To fully migrate from VS Code/GitHub Copilot to Antigravity, I think there are still several key challenges:

  • Limited Customization: Antigravity can’t support custom prompts and agents like Copilot Chat. Currently, only “rules” configuration is available, which limits workflow flexibility.
  • Model Ecosystem Needs Improvement: Antigravity hasn’t natively integrated the latest models from major vendors (OpenAI, Anthropic, Microsoft, xAI, etc.), whereas GitHub Copilot excels here.
  • Cost Considerations:
    • Future pricing may start at $20/month.
    • No free models are supported, unlike GitHub Copilot (even Copilot Pro users have free model options).
  • Stability Issues: Agents often encounter “Agent terminated due to error” during operation, requiring manual retries or new sessions. This affects workflow smoothness, though I expect improvements in the future.
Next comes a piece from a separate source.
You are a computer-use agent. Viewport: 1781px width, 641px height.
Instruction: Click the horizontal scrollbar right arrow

GitHub Copilot VS. Antigravity

Although Antigravity excels in several areas, there is still significant room for improvement compared to the combination of GitHub Copilot and VS Code.
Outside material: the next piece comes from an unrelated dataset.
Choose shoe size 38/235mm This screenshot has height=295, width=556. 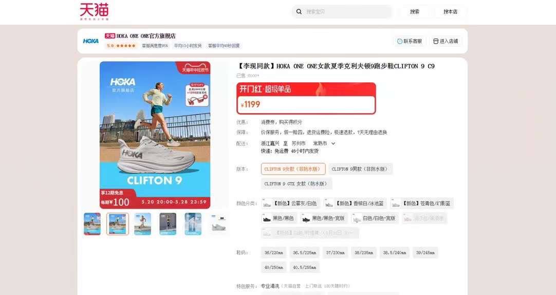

The large language models (LLMs, Large Language Models) I frequently use are all supported in VS Code:

Figure 4: Copilot-supported LLMs (partial)
Figure 4: Copilot-supported LLMs (partial)

My long-accumulated custom prompts:

Figure 5: Copilot Chat enables quick access to custom prompts
Figure 5: Copilot Chat enables quick access to custom prompts

My collection of agents:

Figure 6: Copilot Chat allows selection of custom agents
Figure 6: Copilot Chat allows selection of custom agents

Here are some personal experiences using VS Code and Copilot that, for now, are hard to replace with other IDEs:

  • The Ask/Edit/Agent/Plan workflow perfectly fits my working habits.
  • Support for custom prompts and agents is essential. Many of my prompts and agents have been refined over time and are deeply integrated into my daily workflow—it’s hard to find alternatives elsewhere.
  • New models are integrated at lightning speed. Whenever a new model is released, GitHub Copilot is among the first to support it.
  • The integration with VS Code is seamless—no extra configuration required, making it extremely convenient.
  • Frequent updates: just a few days ago, a bug I reported to VS Code was fixed the same night.
  • Copilot Chat’s keyboard shortcuts make it easy to quickly access various features.
  • GitHub has granted me a free Pro account. Although the monthly premium quota is only 300 calls, combining Copilot with other plugins like AMP, Codex, Droid, and Qwen enables a highly efficient workflow. Even if I upgrade to a paid account in the future, the $10/month fee is very cost-effective compared to similar products.

Practical Experience

A few subjective tips from my actual usage—take them as reference:

  • Don’t treat Antigravity as “VS Code + chat box”. Use its agent features for complete tasks: let the agent propose a plan, then execute changes.
  • For major changes, always create a new Git branch and restrict agent actions to that branch. Handle all diffs via standard Pull Request (PR) workflows.
  • Ask agents to produce “artifacts” (plans, proposals, test descriptions), not just final code. This makes it easier to review and track changes.
  • Plugins you’re already comfortable with in VS Code (like AMP, CodeX) can be migrated directly, reducing cognitive load and letting you focus on new agent workflows.

Summary

My current experience: Antigravity delivers powerful agent capabilities and multi-view consoles. By following these steps to align the interface and plugin ecosystem with VS Code, you can smoothly transition your daily development workflow.